Joe Rennick takes the president’s torch from Nyborg.

Voting on the merger did not take place at the virtual meeting. CSGA members will cast their votes beginning next week and voting will extend until Aug. 27, when a special general meeting of members is held to announce the result. Two-thirds of members who vote must vote yes to the merger in order for the CSGA to join Seeds Canada.

Chancey to Depart

It was announced that Executive Director Glyn Chancey will leave his position after five years at the end of this fiscal year, February 1, 2021 — news that Chancey himself first broke a couple of months ago.

“I’ve been left with an extremely positive impression of everyone involved in this industry and what we’ve accomplished working together,” he said. “Our leadership was strong when I arrived and is world-class now. …I remember walking in the door and hearing about turnaround times that took weeks, and now turnaround times are measured in hours.”

Prior to his start at CSGA, Chancey spent 30 years in public service. During that time, he held executive positions with a number of government departments and agencies, including the Market and Industry Services branch of AAFC, the Plant Health and Biosecurity Directorate of the Canadian Food Inspection Agency (CFIA), the Red Tape Reduction Commission Secretariat at the Treasury Board Secretariat and the Canada-United States Regulatory Cooperation Council Secretariat at the Privy Council Office.

He added that the future is strong for Canadian seed growers whether the CSGA becomes a part of Seeds Canada or not, and that CSGA is working hard to ensure a successful transition.
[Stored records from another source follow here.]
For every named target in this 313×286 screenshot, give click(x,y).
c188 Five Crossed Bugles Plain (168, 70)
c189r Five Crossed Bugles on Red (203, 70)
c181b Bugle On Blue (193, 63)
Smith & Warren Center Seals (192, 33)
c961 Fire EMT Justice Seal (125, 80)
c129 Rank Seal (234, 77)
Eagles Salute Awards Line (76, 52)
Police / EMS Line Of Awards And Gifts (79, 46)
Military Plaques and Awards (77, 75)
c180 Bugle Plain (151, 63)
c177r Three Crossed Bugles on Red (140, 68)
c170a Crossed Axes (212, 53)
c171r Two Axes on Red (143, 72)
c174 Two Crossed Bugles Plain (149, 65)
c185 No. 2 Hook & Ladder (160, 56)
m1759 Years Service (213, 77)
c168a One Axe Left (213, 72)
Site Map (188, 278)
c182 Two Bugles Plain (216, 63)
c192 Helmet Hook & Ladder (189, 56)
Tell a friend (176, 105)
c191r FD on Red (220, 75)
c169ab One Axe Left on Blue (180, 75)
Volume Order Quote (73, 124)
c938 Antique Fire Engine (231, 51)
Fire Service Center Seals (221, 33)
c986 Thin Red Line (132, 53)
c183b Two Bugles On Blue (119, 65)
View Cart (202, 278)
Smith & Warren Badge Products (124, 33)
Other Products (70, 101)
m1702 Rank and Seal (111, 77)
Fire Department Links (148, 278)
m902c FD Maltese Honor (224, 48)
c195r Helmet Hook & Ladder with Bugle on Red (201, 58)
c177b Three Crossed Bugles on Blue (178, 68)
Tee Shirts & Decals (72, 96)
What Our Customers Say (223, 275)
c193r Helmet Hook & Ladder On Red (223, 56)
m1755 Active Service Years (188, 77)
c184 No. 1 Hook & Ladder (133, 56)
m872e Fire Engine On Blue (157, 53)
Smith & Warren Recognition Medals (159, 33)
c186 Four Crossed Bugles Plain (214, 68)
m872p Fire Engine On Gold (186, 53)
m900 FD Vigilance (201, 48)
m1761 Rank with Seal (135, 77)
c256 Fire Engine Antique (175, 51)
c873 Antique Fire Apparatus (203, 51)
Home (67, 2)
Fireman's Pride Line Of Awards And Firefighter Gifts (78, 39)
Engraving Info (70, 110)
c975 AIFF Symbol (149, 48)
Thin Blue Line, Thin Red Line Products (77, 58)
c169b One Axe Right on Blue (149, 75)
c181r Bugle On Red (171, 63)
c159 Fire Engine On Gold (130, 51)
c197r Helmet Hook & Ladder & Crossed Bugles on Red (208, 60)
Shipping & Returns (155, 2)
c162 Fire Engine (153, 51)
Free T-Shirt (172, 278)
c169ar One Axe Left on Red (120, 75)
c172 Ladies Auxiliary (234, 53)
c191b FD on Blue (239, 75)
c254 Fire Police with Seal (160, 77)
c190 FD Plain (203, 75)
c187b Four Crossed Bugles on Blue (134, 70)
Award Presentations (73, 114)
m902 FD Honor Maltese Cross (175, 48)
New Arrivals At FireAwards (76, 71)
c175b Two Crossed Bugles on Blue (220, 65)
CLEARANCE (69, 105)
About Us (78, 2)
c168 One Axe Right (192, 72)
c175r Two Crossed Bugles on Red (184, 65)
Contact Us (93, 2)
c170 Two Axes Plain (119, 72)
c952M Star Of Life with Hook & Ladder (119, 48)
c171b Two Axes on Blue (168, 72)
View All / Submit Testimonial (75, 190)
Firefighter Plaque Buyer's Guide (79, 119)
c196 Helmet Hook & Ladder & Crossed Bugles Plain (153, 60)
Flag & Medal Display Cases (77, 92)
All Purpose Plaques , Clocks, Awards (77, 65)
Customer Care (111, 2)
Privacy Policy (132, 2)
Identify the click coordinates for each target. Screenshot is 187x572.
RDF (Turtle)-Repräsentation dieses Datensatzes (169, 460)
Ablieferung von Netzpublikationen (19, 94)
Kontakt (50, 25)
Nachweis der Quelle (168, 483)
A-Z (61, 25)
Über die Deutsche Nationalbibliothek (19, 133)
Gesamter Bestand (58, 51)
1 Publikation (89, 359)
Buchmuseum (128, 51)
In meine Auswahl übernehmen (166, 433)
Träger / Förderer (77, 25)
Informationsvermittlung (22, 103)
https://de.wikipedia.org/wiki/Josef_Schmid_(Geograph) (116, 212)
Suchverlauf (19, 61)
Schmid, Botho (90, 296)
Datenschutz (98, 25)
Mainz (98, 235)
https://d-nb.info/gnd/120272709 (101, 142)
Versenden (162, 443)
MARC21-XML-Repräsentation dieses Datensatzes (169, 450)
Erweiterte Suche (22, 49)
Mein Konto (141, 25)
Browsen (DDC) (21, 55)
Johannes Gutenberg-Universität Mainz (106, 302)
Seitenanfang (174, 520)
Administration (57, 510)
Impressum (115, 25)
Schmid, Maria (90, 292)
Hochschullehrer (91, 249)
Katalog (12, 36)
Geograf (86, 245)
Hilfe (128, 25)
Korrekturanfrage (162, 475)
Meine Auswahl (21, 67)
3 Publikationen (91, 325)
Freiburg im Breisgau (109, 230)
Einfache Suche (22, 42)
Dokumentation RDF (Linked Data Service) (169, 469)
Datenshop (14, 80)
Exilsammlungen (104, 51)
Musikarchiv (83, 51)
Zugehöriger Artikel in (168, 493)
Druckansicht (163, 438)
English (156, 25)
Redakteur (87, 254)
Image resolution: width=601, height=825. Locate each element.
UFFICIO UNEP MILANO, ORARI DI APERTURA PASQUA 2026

“Whether it’s CSGA 2.0 or Seeds Canada, members are in good hands,” he added.

More Information Sought

Five out of seven resolutions were carried that will see CSGA members provided with additional information and given additional opportunities to express their opinions on the Seeds Canada merger proposal.

  • A complete SWOT (Strengths, Weaknesses, Opportunities, and Threats) analysis of the new seed organization will be provided to help members make a more informed decision.
  • CSGA will provide an interactive forum on their website for members with different viewpoints and concerns about the proposed merger.
  • CSGA members will receive current and accurate financial information from all the potential Seeds Canada amalgamating associations.
  • A resolution was passed to revisit Seeds Canada bylaws and reanalyze the ratification process in order to ensure the new Seeds Canada board shall only be allowed to provide a biography of possible board candidates, but will not be allowed to make recommendations on any possible candidates.
  • A resolution was passed calling on the CSGA board to “remove all of the impediments to having the full discussion for all to engage in and hear” in regards to the merger proposal. This includes a discussion of the weaknesses and threats, as well as opportunities and strengths of the proposed merger; the Town Hall Meetings must include representation from both sides, and all town hall meetings to be recoded and archived in their entirety, for easy review by all members; a web presence provided for opposing views for concerns or questions to be discussed from both sides; the information that the discussion has been broadened on both electronic and hard copy need to be sent to members by July 15 prior to the start of voting.

A resolution was rejected calling on members to receive current and accurate financial information listing potential benefits and liabilities (including anticipated future fees/costs) that all CSGA members can expect over at least the next five years should they join Seeds Canada.

A further resolution was rejected that called on the board to quash the amalgamation with Seeds Canada unless a certain numbers of seats on the Seeds Canada board were reserved for small to mid-sized independent seed growers.

—This story has been updated to reflect the fact that a resolution calling on members to receive current and accurate financial information listing potential benefits and liabilities of a merger was defeated and not passed as originally stated.